Last week, in anticipation of this morning’s announcement by Attorney General Mark Herring’s office that he will not be defending the infamous “Marshall-Newman Amendment,” Republican delegates were already trying to lay the groundwork for an end run to get their way:

“[T]he attorney general’s job is like a judge. A judge will tell you, ‘Look, I might not agree with the law, but my job is basically not to make law. It is to look at what the law was [and what] the legislature intended,’ ” House Majority Leader M. Kirkland Cox (R-Colonial Heights) said.
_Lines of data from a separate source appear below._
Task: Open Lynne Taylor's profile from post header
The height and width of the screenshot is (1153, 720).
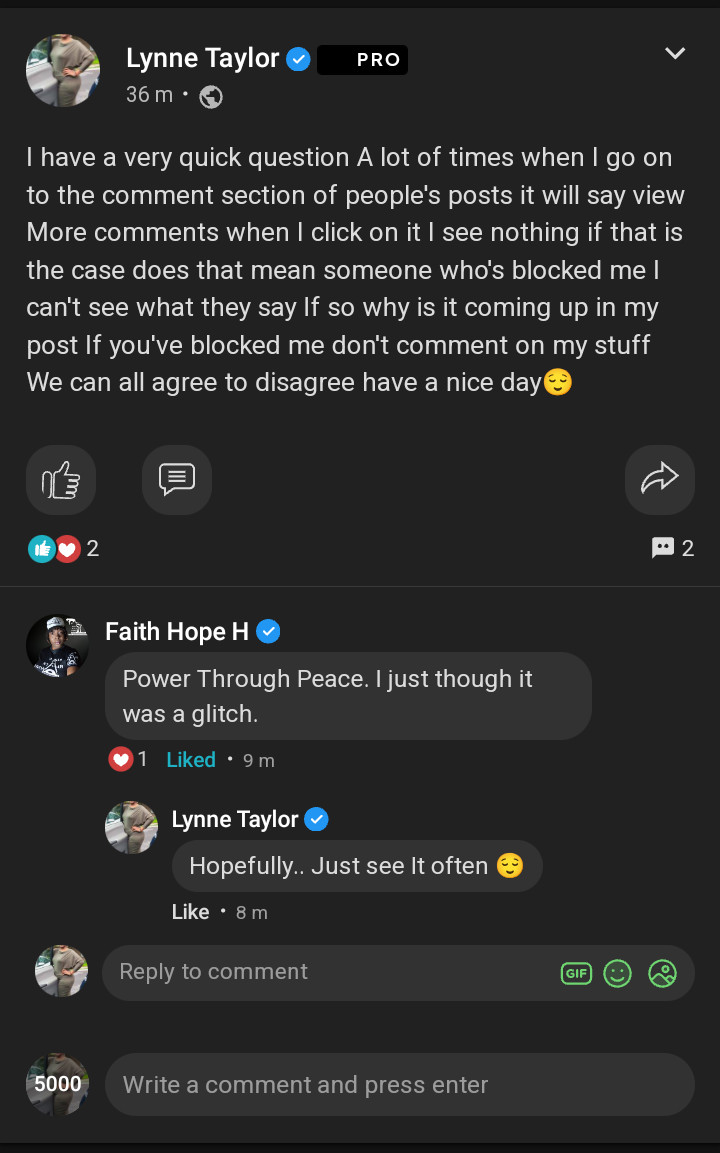Action: click(x=203, y=59)
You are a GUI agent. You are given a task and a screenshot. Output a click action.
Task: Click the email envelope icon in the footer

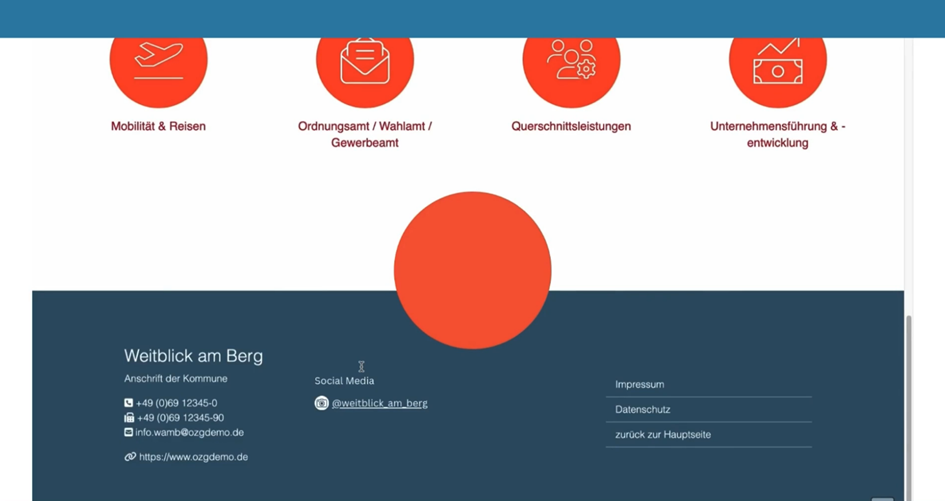pos(129,433)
That’s right. AG Herring looked at the Virginia constitutional and statutory ban on same-sex marriage, and what the legislature clearly intended by it, and made the determination that it was unconstitutional. Given the recent rulings in Utah and Oklahoma that affirm the reasoning of the U.S. Supreme Court ruling in Windsor, it’s clear that the Virginia amendment does, and was intended to, violate the due process and equal protection rights of Virginia same sex couples under the Fourteenth Amendment. There is a reason, after all, that the legal team of David Boies and Ted Olson, who so brilliantly argued the Prop 8 case on behalf of the American Foundation for Equal Rights, chose Virginia as their next venue: Virginia’s anti-marriage amendment is considered the most extremely worded and restrictive in the nation.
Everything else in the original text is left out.